Although less than half the size of a walnut and weighing one gram, the brain of a songbird is fully capable of generating complex learned behaviors. Songbirds are one of the few groups of animals other than humans that actually learn the sounds used for their vocal communication and for that reason are fascinating to study.
In a process similar to speech acquisition in humans, vocal learning in songbirds requires a period of sensorimotor integration early in life during which vocalizations are evaluated via auditory feedback and progressively refined to achieve an accurate imitation of a “tutor,” such as a parent. Specifically, auditory feedback of vocal babbling (hearing self-produced vocalizations) is compared to a neural memory of tutor sounds in order to correctly match vocal production to those sounds.
A major question with regard to mechanisms of vocal learning is: What neural circuits carry out comparisons of auditory feedback to the neural representation of tutor vocal sounds?
Like a human infant, a juvenile songbird must first listen to and memorize the vocal sounds made by tutors (adult members of their own species). This auditory memory of vocal sounds is called a template, since it forms the pattern that must be translated from an auditory neural representation into a motor program that enables vocal muscles to imitate those sounds. Once this template memory has been learned, a juvenile songbird listens to its own auditory feedback, and then practices for about a month before gradually transforming unorganized “babbling” sounds into replicas of the tutor vocal sounds.

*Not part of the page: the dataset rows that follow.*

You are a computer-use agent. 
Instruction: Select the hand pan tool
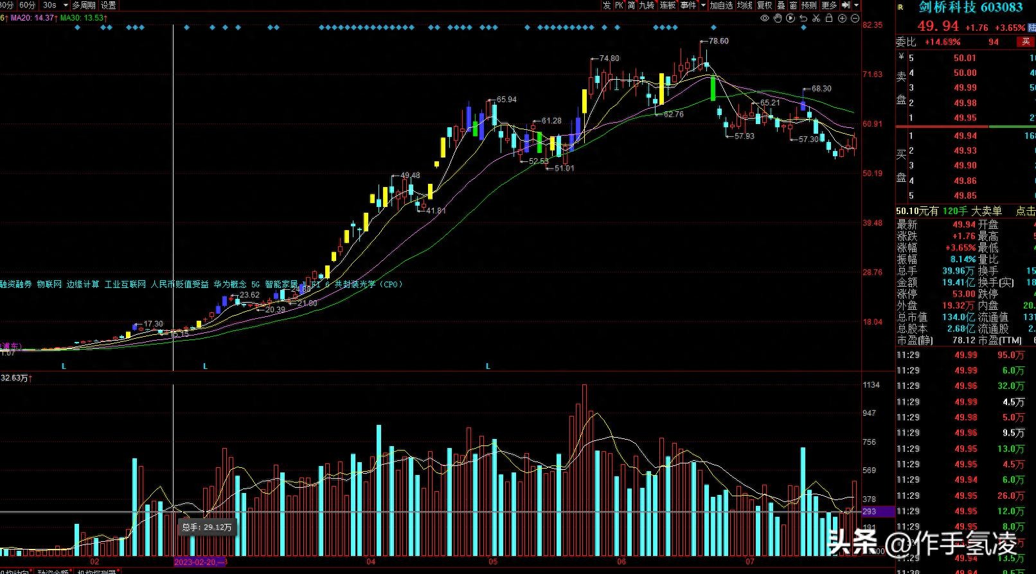click(x=778, y=19)
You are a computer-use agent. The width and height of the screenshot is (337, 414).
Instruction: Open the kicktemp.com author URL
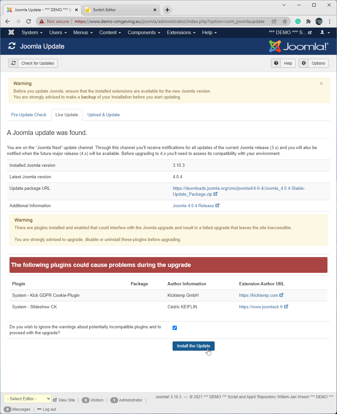click(258, 295)
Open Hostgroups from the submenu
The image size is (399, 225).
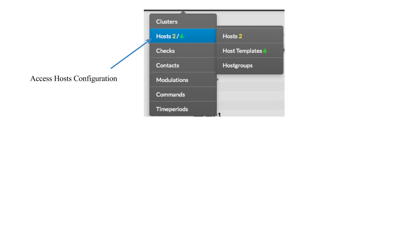[x=250, y=65]
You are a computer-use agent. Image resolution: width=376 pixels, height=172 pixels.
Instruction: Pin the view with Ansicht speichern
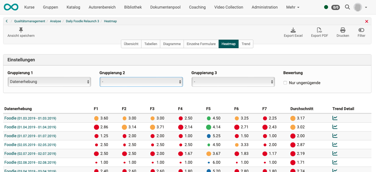[x=21, y=31]
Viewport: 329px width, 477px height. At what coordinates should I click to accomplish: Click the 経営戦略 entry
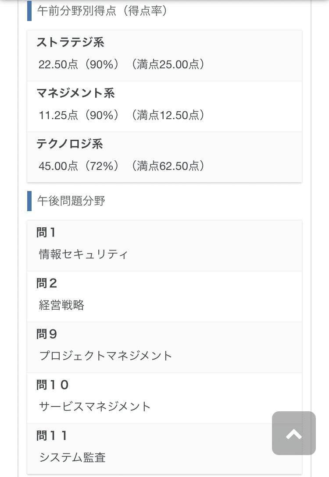pyautogui.click(x=61, y=305)
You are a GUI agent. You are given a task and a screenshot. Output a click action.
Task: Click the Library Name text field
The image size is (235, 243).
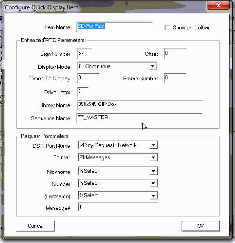click(x=140, y=105)
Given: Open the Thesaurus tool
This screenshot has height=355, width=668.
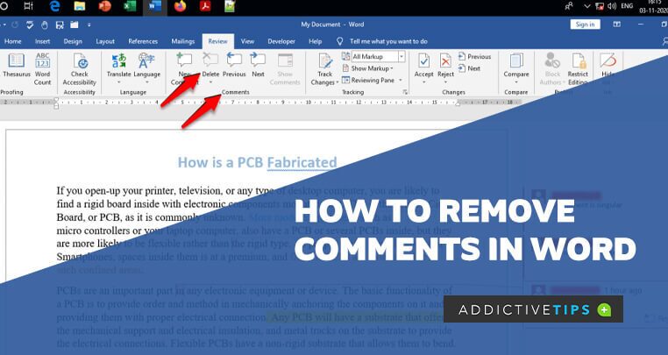Looking at the screenshot, I should (17, 66).
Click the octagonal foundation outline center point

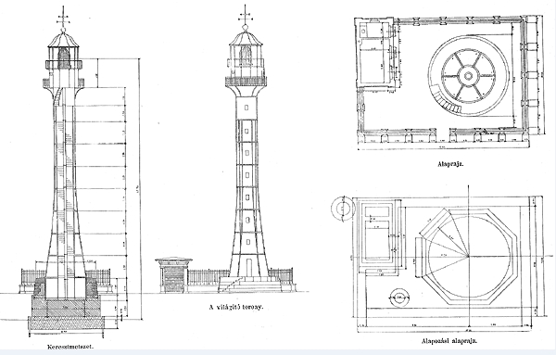tap(468, 256)
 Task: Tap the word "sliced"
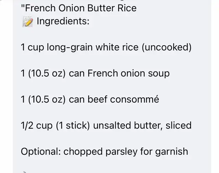(178, 125)
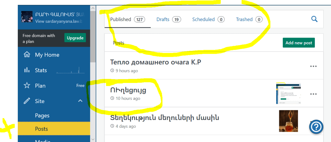The height and width of the screenshot is (142, 331).
Task: Open options menu for Тепло домашнего очага post
Action: tap(313, 66)
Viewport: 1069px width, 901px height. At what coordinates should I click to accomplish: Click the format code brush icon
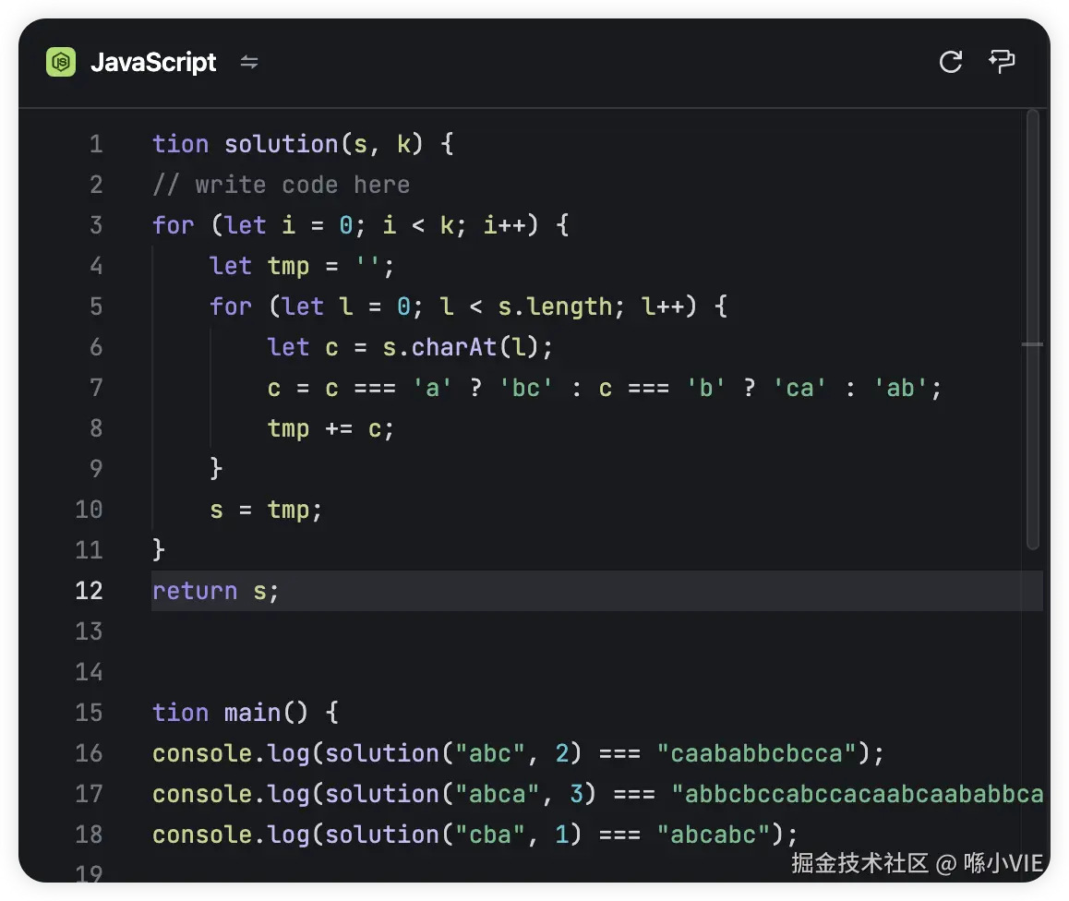point(1002,62)
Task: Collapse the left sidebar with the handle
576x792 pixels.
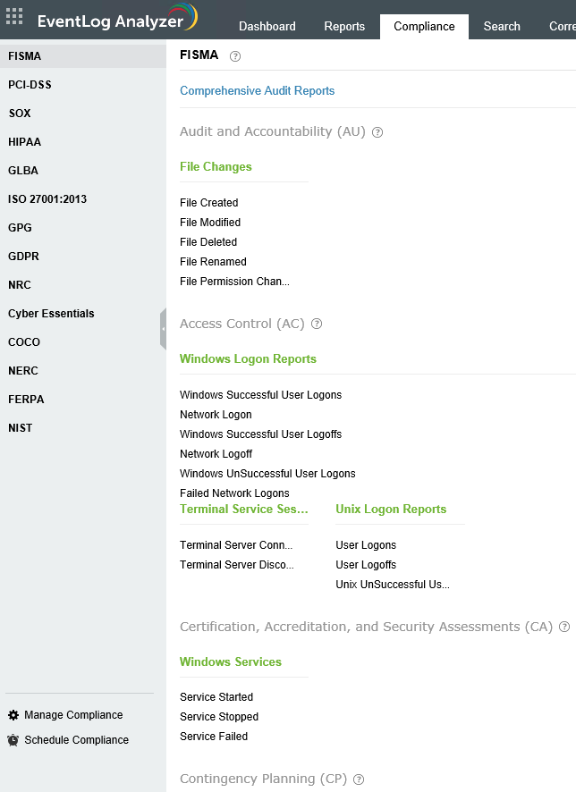Action: click(163, 329)
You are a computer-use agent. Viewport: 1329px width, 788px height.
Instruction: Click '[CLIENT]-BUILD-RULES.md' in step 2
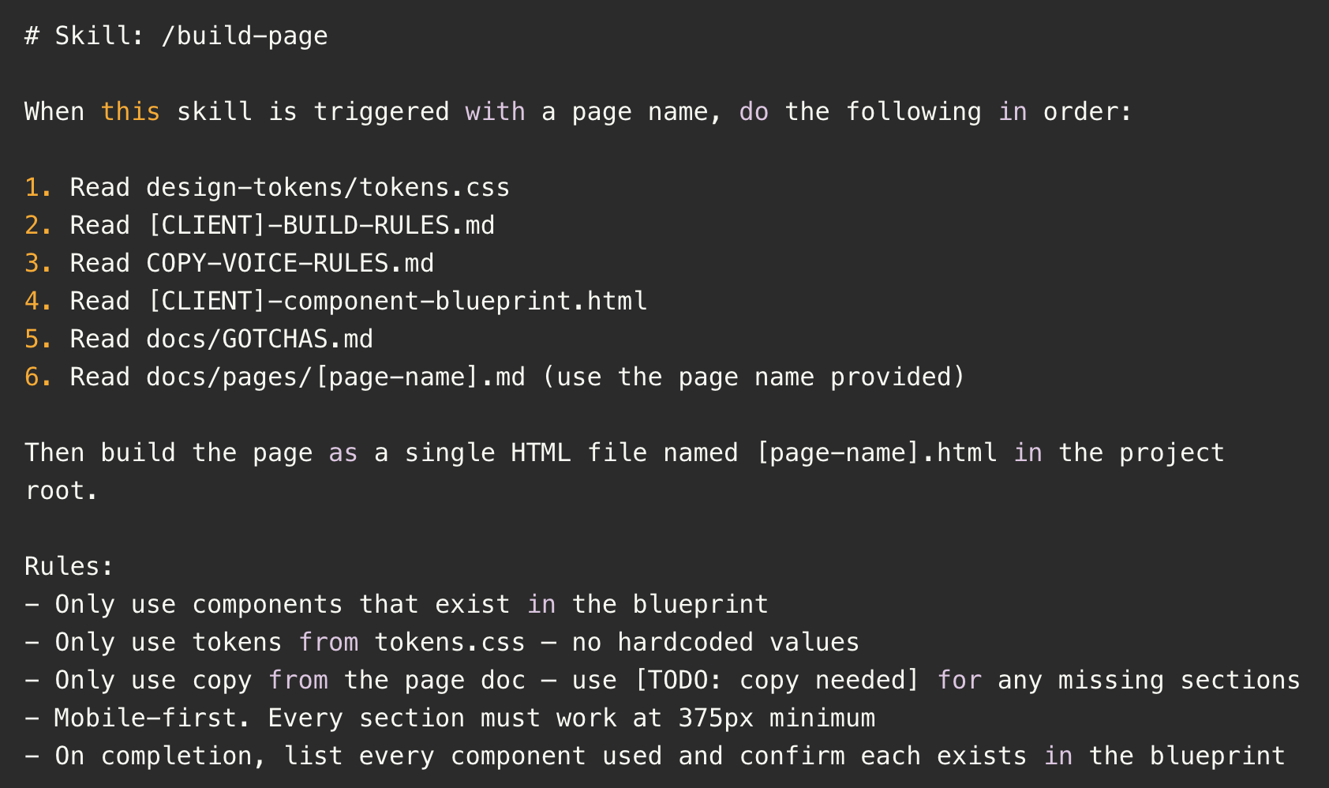tap(320, 225)
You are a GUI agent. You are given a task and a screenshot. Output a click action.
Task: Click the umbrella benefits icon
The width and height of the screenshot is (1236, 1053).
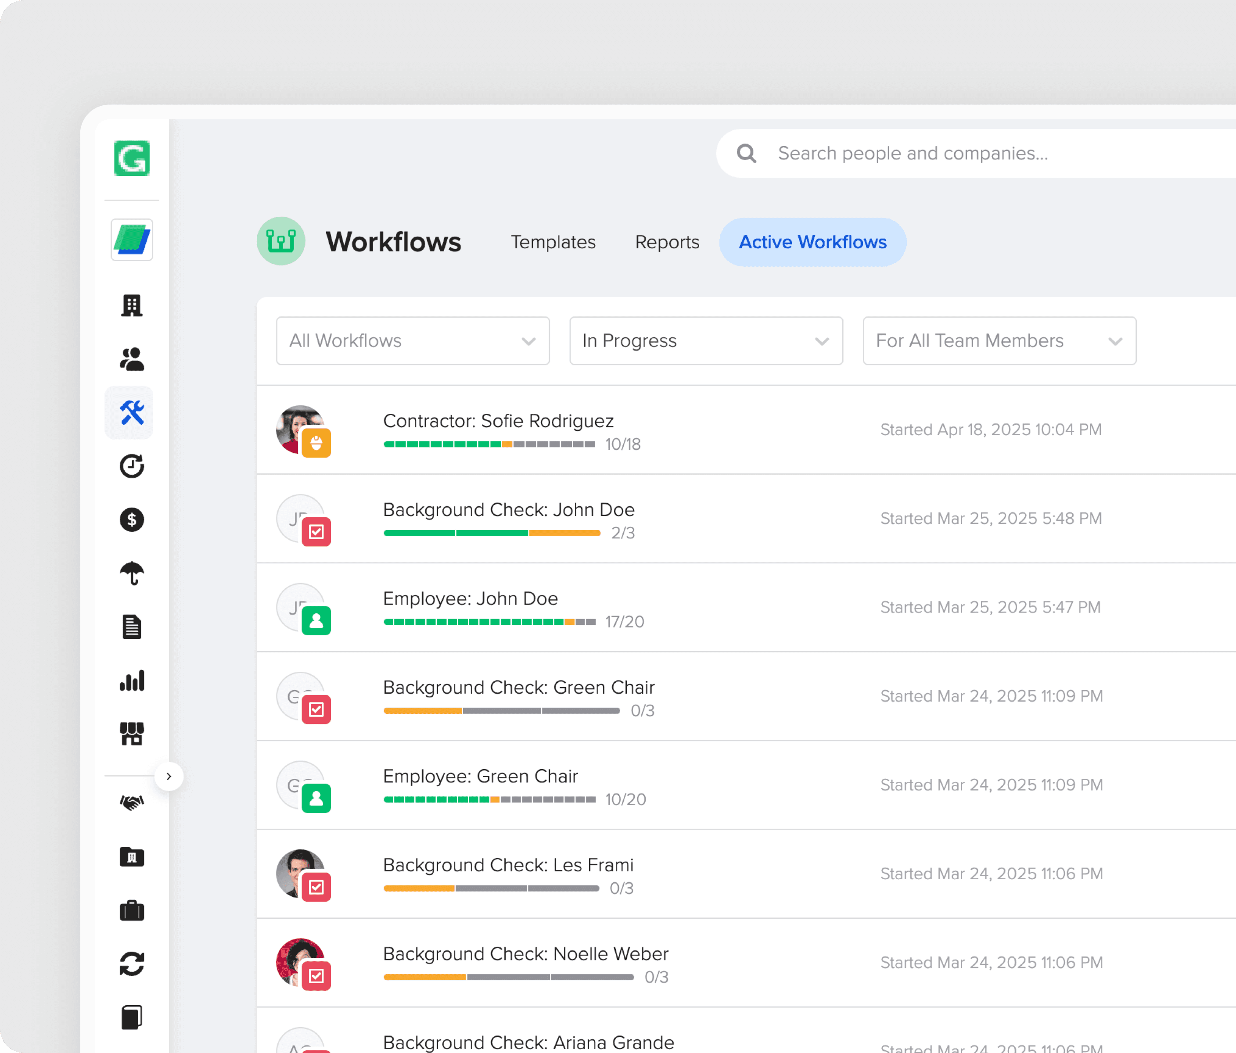pos(131,574)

Hearing an adult tutor produce vocal sounds during a specific period of development is critical.
“Without that you’ll strike out,” Bottjer said. “For songbirds and humans, the first base of learning is having the right auditory experience in order to memorize vocal sounds.”
Despite this fact, discovering the neural locus of the auditory template memory in the brain has been an elusive goal.
In a recent breakthrough, Bottjer’s laboratory has located the neural signature of memorized tutor sounds in the songbird brain by studying the lateral magnocellular nucleus of the anterior neostriatum (LMAN) — a region in the cortex of the songbird brain crucial for learning. To their surprise, the LMAN region turned out to contain two subregions, a core of larger neurons that drive vocal production, and a surrounding shell of smaller neurons. The core and shell regions of LMAN give rise to parallel circuits through the basal ganglia and back to the cortex — an architecture that is well suited for comparing feedback of current vocal production to the template memory of tutor sounds.
Jennifer Achiro, a neuroscience doctoral student in Bottjer’s laboratory, wondered if the function of the shell region of LMAN might be to carry out this comparator function. She and Bottjer hypothesized that the parallel circuit made by the shell region somehow compared auditory feedback of current vocal behavior to the template memory in order to achieve an accurate imitation. If so, then the shell circuit of LMAN should contain neural representations of both current vocal behavior (babbling) and the target vocal behavior (the memorized tutor sounds). Achiro recorded and studied the activity of more than 1,000 individual neurons while birds were listening to a battery of different vocal sounds.
“What we found is that any given neuron in this region is selectively tuned to either tutor sounds or to the bird’s own vocalization but not both,” Achiro said. “Individual neurons never respond to both vocal babbling sounds and the tutor sounds. It’s one or the other.”
“These data support the hypothesis that the shell subregion of LMAN is critical in vocal learning by comparing the babbling sounds being produced to the template memory of tutor sounds,” Bottjer added.
Bottjer and Achiro believe neurons that respond only to memorized tutor sounds act as a filter: Juvenile birds occasionally produce a sound that is similar enough to a tutor sound to activate tutor-tuned neurons and this would enable these neurons to act as a filter for correct matches of current vocal production to the template memory. In addition, feedback of tutor-similar babbling sounds (i.e., that are a close enough match to tutor song) would activate both tutor-tuned and babbling-tuned shell neurons simultaneously. They predict these two types of neurons will converge somewhere downstream to complete the comparison process.
Human speech also requires auditory experience during a critical period of development in which both memorizing vocal sounds and the auditory-motor integration needed to imitate those sounds is occurring. In numerous human speech disorders, neurodevelopmental aspects of this process are disrupted.
Autism and Tourette syndrome, for example, involve deficits in social interactions and vocal communication. For people who stutter, it is the neural processing of their own auditory feedback that is critically disrupted, generally early in vocal learning. That involves cortico-basal ganglia circuitry similar to the circuits that Bottjer and Achiro are studying in songbirds.
“Humans and songbirds are both matching their own early vocalizations to the neural representation of vocal auditory memory,” Bottjer said. “This encoding and integration process
is very likely to be disrupted in people with disordered speech and we can begin to understand this by studying the songbird brain.” These studies are yielding basic information regarding fundamental mechanisms of neural development and learning. This type of “basic-science” research advances our understanding of normal brain functioning, especially the enhanced learning capacity of juvenile brains, and forms a foundation for understanding etiologies for a wide spectrum of neurodevelopmental disorders.